We’ve all fallen through the black hole that is Target. All sense of spending money is left at the doors for you to pick up on the walk of shame back to your car. Anyone who works for Target, I am sure enjoys so many people spending their hard earned dollars there, but what about the customers who love Target so much that they pretend to be Target? That becomes a public relations nightmare!
This nightmare will always be known as the time Target went rogue.
In August 2015, Target announced that it would be removing gender-based labels throughout the store. With the announcement came an overwhelming amount of angry comments as well. Shoutout to Mike Melgaard though for being there to assist Target with customer service comments on Facebook.
Providing comedic relief with all these negative comments, Melgaard only added to the headache. His creation of this fake Target Facebook account brought many laughs to me and national attention for the store, but I’m sure Target was not laughing when they had to unleash a crisis management team to clean up the mess.
Since we all know everything that is posted on the internet is true, Target was going to have to use their resources wisely to make sure that this didn’t blow out of proportion. The fake account was only up for 16 hours before Facebook shut it down. After the account was deleted, Target released a textbook statement apologizing for the troll account, and then just like that it was all over – though, people were still upset about de-gendering the store.
Before this minor crisis of a fake account, Target experienced a much more serious crisis – the data breach of 2013. An actual crisis that required an actual crisis plan.

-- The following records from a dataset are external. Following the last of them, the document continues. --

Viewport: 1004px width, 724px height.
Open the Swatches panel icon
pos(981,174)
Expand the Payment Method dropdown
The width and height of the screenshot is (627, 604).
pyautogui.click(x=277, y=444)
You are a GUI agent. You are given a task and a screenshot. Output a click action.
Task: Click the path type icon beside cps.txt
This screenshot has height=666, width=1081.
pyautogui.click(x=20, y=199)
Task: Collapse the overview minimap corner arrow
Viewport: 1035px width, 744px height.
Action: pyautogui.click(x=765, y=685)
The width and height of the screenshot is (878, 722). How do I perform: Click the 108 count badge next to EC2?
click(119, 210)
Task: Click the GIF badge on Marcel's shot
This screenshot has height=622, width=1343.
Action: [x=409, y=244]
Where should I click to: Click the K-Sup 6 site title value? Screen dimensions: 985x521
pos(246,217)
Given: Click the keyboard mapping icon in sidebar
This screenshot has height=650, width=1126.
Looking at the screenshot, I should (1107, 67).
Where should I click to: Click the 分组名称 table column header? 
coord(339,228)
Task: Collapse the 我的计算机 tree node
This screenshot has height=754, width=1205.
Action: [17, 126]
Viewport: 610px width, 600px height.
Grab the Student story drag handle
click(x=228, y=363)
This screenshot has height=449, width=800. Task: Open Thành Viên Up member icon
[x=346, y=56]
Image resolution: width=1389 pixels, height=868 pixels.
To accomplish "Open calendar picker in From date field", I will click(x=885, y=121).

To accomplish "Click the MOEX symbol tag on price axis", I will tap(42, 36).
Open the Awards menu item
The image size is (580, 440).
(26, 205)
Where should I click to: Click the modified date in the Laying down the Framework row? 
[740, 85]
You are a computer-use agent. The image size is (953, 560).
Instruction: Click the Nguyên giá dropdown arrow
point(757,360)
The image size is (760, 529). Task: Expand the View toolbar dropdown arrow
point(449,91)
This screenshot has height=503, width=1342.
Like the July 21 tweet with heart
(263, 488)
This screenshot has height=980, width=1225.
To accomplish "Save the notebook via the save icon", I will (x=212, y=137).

It is unclear if they had a crisis plan in effect at the time of the breach because Brian Kerbs, investigative journalist, beat them to the announcement. Since his blog post was released, Target had no choice but to go straight to playing defense for the company. In addition to apologies, Target offered any US consumers credit checks and identity theft protection paid for by Target for a year. If 10% of consumers opted into this service it would have costed Target $400 million in one year. Even if your credit card information was stolen, that’s a pretty solid “I’m sorry” gift.
The breach was not so humorous, but Target, four years later, seems to have recovered from potentially the largest breach crisis in history. You don’t have to worry anymore. It is safe to continue your unhealthy shopping spree habits at your local Target.